この発言の背景には、今年の世界全体の記録的な猛暑があります。7月3日には世界の平均気温が観測史上最高の17.01˚Cをつけ、さらに7月は記録がある1940年以降で最も暑い月だったと発表されました。日本でも6月に40˚C 超えを観測したり、東京の真夏日が過去最長の64日間続いたりと、猛暑に関わるニュースをよく見聞きしましたね。さらに世界でも、ヨーロッパで熱波が発生し高気温が続いたり、北アメリカで大規模な山火事が発生したりと、高温に苦しめられた1年だったと言えるでしょう。
処理水
2011年の東日本大震災から早12年、懸案だった処理水の問題が1歩前進したといえるのが8月から始まった処理水海洋放出でしょう。
処理水とは、福島原子力発電所内の放射性物質を含む水について、トリチウム以外の放射線物質を除去処理したもののことです。
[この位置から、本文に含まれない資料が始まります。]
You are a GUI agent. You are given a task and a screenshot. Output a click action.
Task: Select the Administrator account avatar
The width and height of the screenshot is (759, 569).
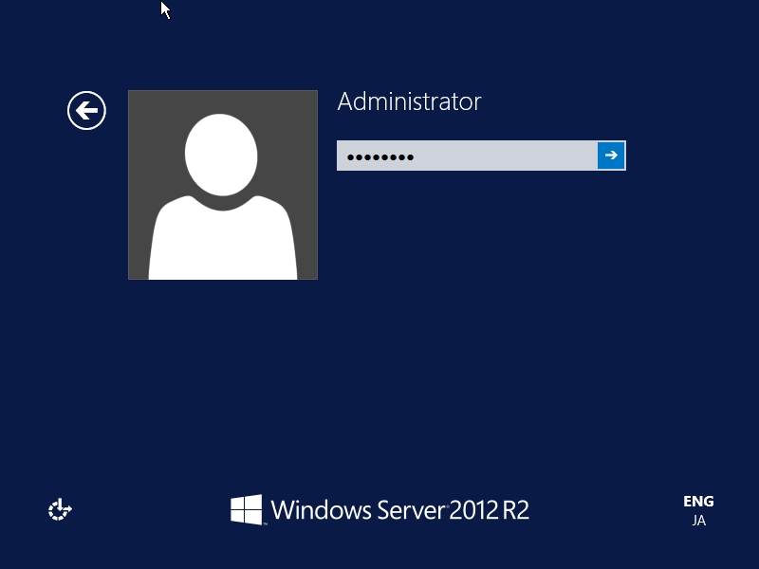click(x=222, y=185)
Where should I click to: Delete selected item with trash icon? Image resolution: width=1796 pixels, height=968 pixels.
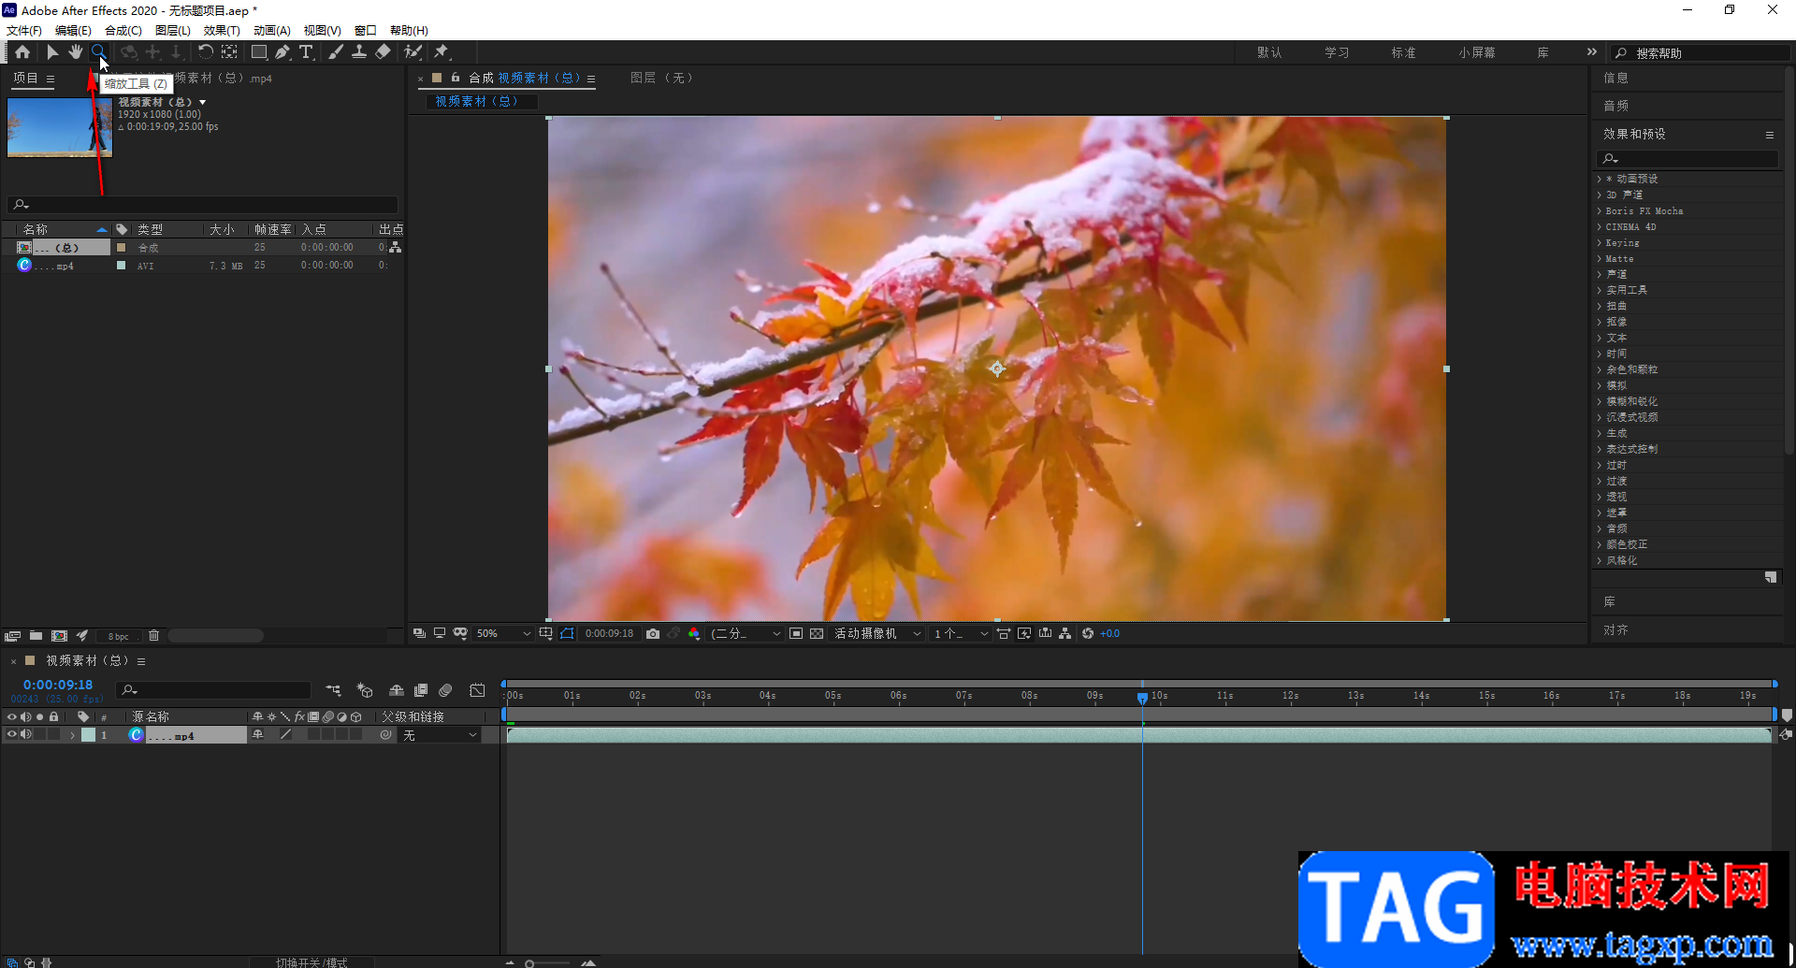tap(154, 636)
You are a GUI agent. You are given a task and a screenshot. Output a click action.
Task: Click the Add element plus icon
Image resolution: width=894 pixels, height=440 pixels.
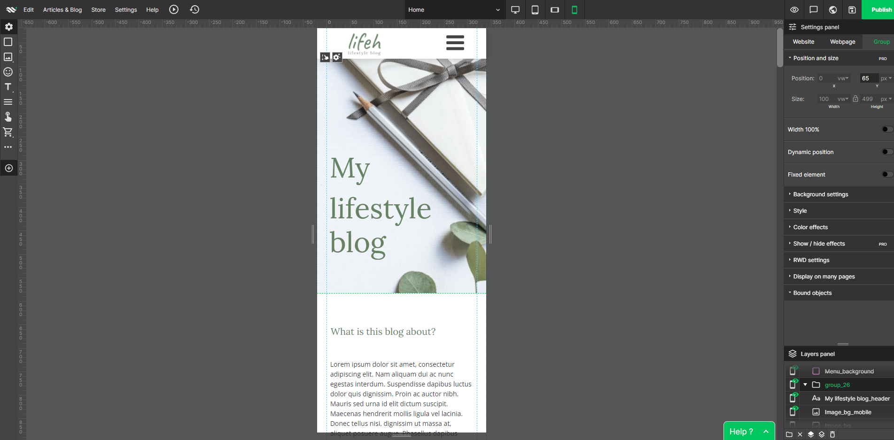click(8, 168)
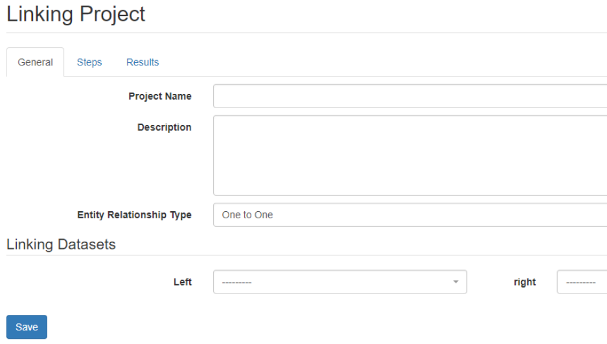This screenshot has width=607, height=344.
Task: Click the right dataset label
Action: (x=525, y=282)
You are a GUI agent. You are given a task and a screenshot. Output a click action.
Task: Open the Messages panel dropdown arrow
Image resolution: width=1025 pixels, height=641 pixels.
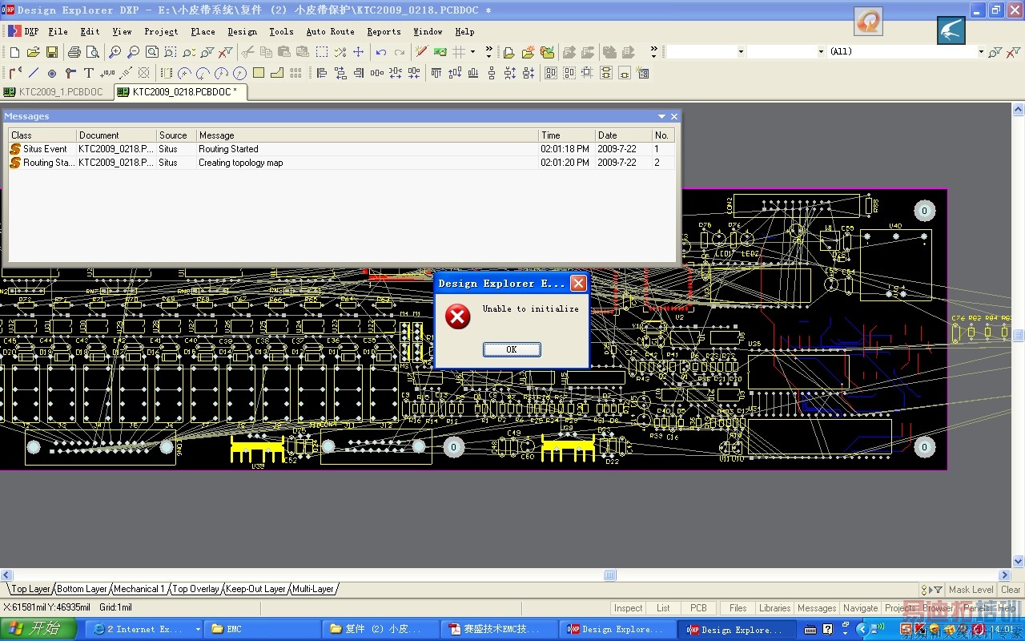[661, 116]
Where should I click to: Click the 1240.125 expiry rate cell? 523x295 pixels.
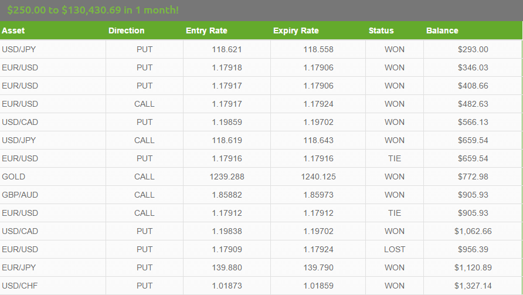[318, 177]
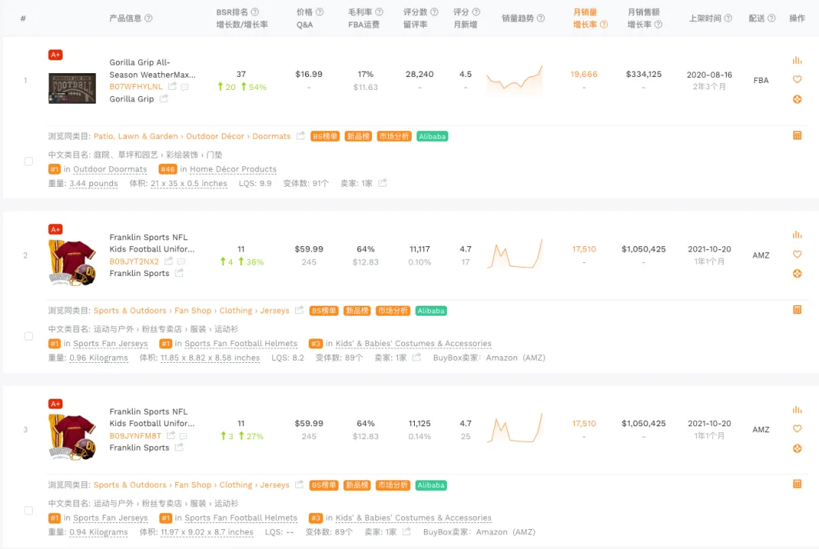
Task: Sort by 月销售额 column header
Action: (644, 12)
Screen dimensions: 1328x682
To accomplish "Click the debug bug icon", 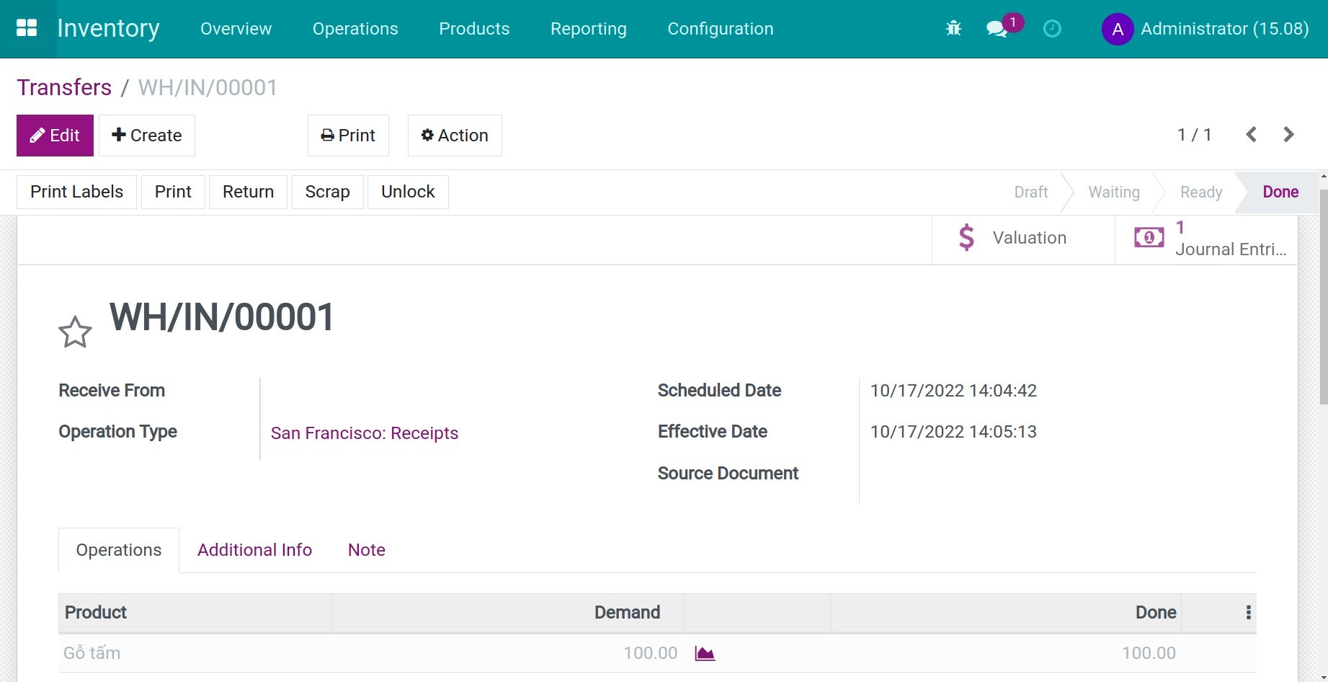I will (953, 29).
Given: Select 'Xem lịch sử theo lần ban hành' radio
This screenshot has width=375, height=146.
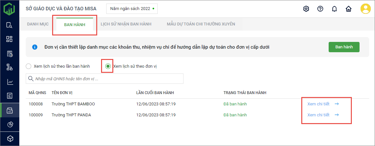Looking at the screenshot, I should click(29, 66).
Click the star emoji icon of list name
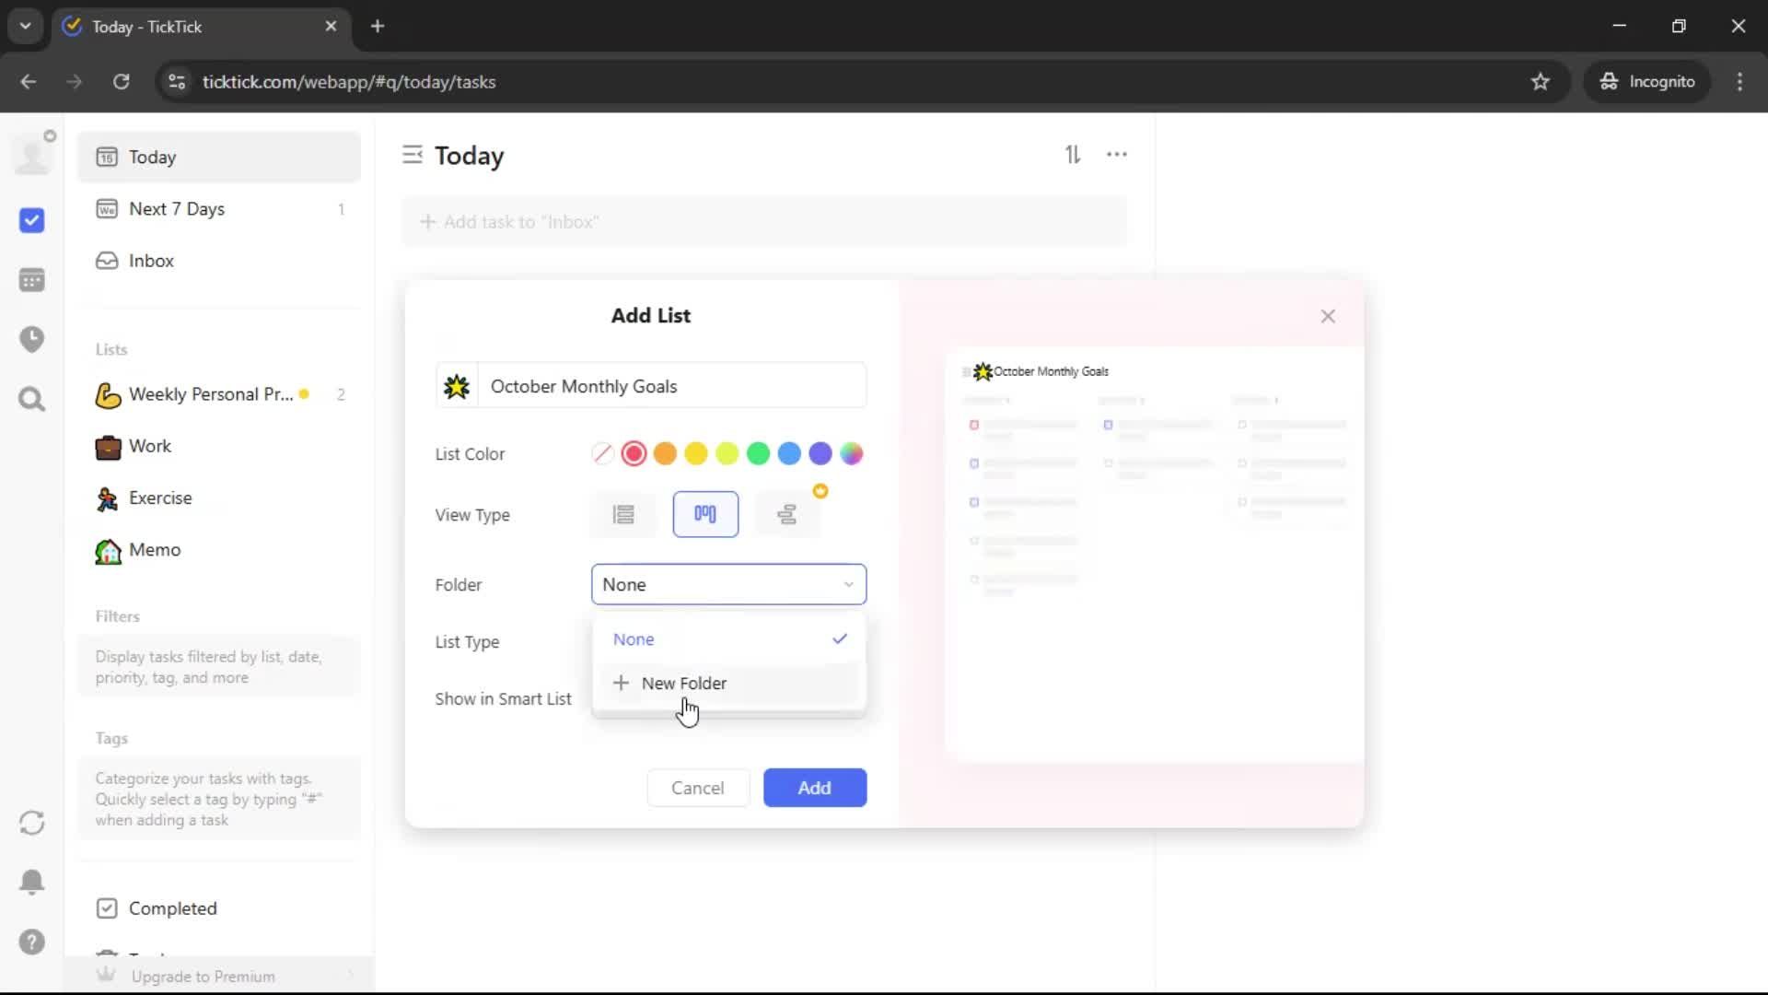The height and width of the screenshot is (995, 1768). 457,386
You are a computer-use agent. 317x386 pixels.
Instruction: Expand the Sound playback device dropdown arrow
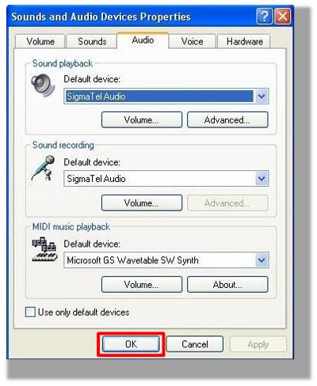tap(262, 96)
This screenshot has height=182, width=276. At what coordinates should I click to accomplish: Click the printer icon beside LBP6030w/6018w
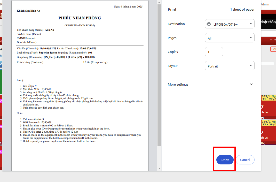(209, 24)
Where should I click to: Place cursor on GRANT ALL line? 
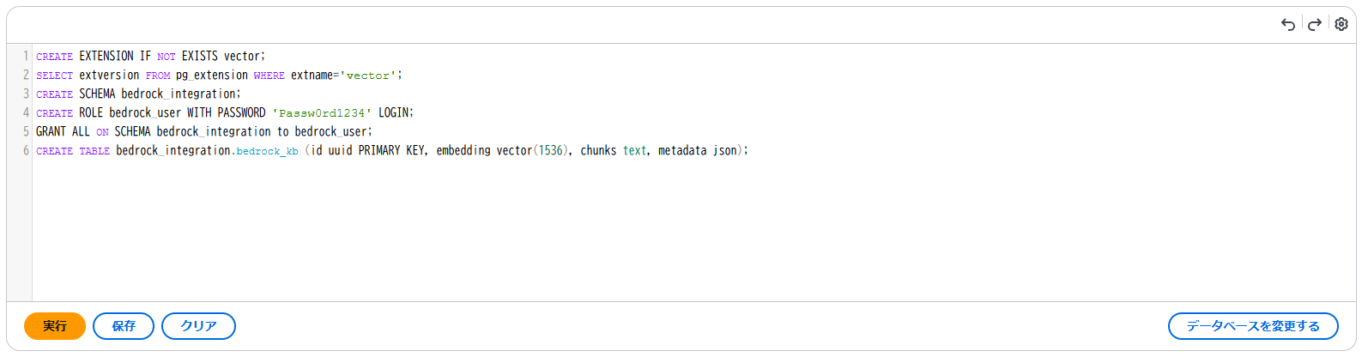[203, 131]
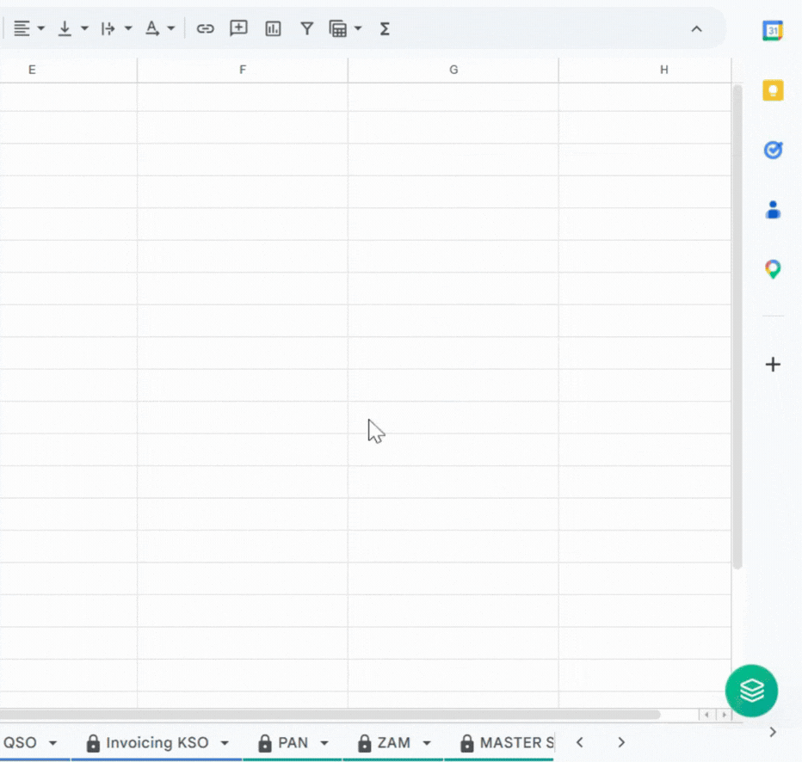
Task: Open the text wrapping options
Action: pyautogui.click(x=115, y=28)
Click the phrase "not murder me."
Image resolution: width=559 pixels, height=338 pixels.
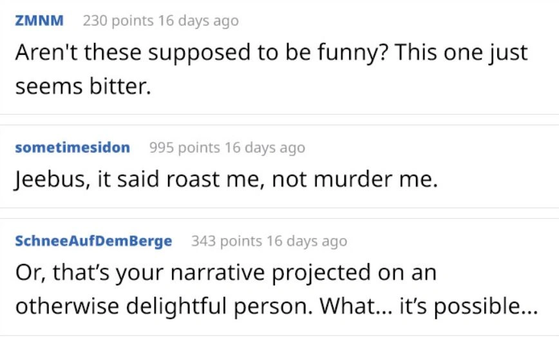pyautogui.click(x=355, y=179)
2011年の事故以降、この処理水はタンクに貯蔵されてきましたが、どのように廃棄するか決まらないまま貯蔵タンクが増えていくという状況でした。それが今年、薄めて海洋放出することが決定し、IAEA(国際原子力機関)の監視のもと8月から放出を開始し、2023年内に合わせて3回の放出が行われました。
処理水放出に対し、強く反発したのが中国です。処理水を「汚染水」と表現して放出を非難し、放出開始とほぼ同時に日本産水産物の輸入停止を始めた他、中国からの抗議電話が相次ぐなどの影響もありました。
イスラエル・パレスチナ
今年10月に始まったイスラエルとハマスの戦争は世界に衝撃を与えました。
この争いは、ユダヤ人とパレスチナ人の根深い対立に端を発しています。両民族がパレスチナ地域が自分たちの土地だと主張しており、現在ではユダヤ人による国家イスラエルと、パレスチナ人のヨルダン川西岸地区・ガザ地区に分かれています。
このうち、ガザ地区を実効支配するイスラム武装組織ハマスとイスラエル軍の間で衝突が起こり、イスラエルのガザ地区侵攻が始まりました。イスラエルを支援するアメリカ・ヨーロッパ諸国ですが、イスラエルによるガザ地区侵攻に反発する国も多く、戦争終結の見通しが全く立っていません。
そして、イスラエル・ガザ地区の戦争は、ロシアによるウクライナ侵攻への注目が薄れる原因にもなっています。
ウクライナでの戦闘が続き、イスラエルでも戦争が始まるなど、世界情勢の不安定化が如実に現れた1年と見ることもできますね。
マイナンバー
マイナンバーは2016年に始まった、個人に1つずつ数字を割り当てる制度です。行政の正確な運用や効率化、そしてデジタル化の推進のために導入されました。
マイナンバーカードの取得率の低さも懸念されていましたが、今年大きく注目されたのはやはりマイナンバーのひも付けミスですね。ひも付けミスにはいくつか種類があり、主に ・健康保険証とマイナンバー ・国からの給付金などを受け取る公金受取口座とマイナンバー のひも付けにおいて、他人の情報が誤って登録されていたケースが大きな問題となりました。一部のミスについては、他人の個人情報をみることができる状態になっていたものもあったということです。
このようなミスが次々と発覚したことを受けて、政府は今年6月からマイナンバー関連のミスの全容解明を行う総点検を開始しました。その結果が12月に公表され、先行して行われた調査分を含めて約1万6000件のミスが明らかになりました。
そんな中、現在の健康保険証を2024年12月2日に廃止することが閣議決定されました。紙の健康保険証は廃止後1年は使えるという経過措置も付けられましたが、マイナンバーを中心とする医療制度への移行が進んでいます。